Massive Stimulus and Debt Risks
After a 1.8% year-on-year GDP drop in Q3 2025, the Takaichi Cabinet rolled out a record 21.3 trillion yen stimulus package. While meant to spur growth, this fiscal surge risks pushing government debt—already at 230% of GDP, the highest among developed nations—even higher. Over 17 trillion yen will come from new bond issues, rattling global investors and sending 30-year bond yields to a 17-year peak of 3.38%.
Market Meltdown Across Stocks, Bonds, and FX
Loose monetary policy added fuel to the fire. With core inflation topping 2% for 50 straight months, the Bank of Japan signaled a rate hike on December 1, triggering panic across stocks, bonds, and foreign exchange. The yen slid over 6% against the dollar, briefly hitting a 34-year low at 157 per dollar. The Nikkei 225 saw its worst single-day drop in months, erasing gains since the new administration took power.
Supply-Chain Shifts and Export Slump
The administration’s push to decouple from the Chinese mainland backfired. Japan sources over 1,400 commodities from the Chinese mainland—from semiconductor materials to rare earth elements—forming a deeply integrated industrial chain. Redirecting these supplies to Europe and the U.S. has added billions in costs and chipped away at export competitiveness. Exports fell month-on-month for four straight months in late 2025, marking the first sustained downturn since early 2024.
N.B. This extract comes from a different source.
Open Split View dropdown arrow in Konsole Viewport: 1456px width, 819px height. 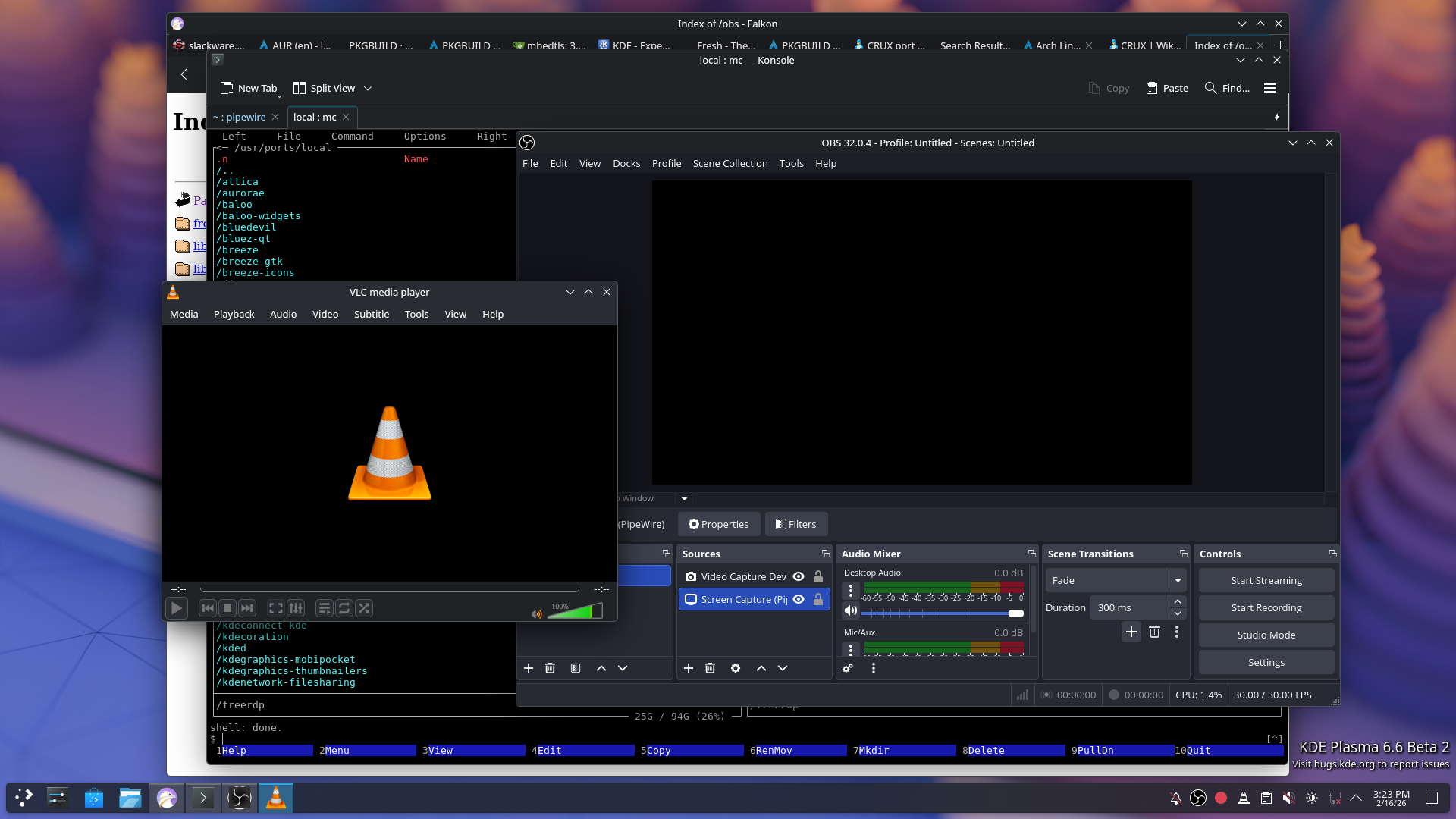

Tourism Toll from Taiwan Remarks
Relations with the Chinese mainland took another hit after Takaichi’s controversial comments on the Taiwan region in November. More than 540,000 flights from the Chinese mainland to Japan were canceled in late November, with some agencies reporting cancellation rates up to 70%. A loss of 1.79 trillion yen in tourism revenue could shave 0.3% off real GDP next year.
Impact on Households
Everyday Japanese residents are feeling the squeeze. With food prices up across 20,000 items and the cost of 5kg of rice in Tokyo hitting a record 4,300 yen, households face mounting living costs. Real wages have fallen for eight consecutive months, leaving many questioning whether the new administration’s economic strategy can deliver relief—or recovery.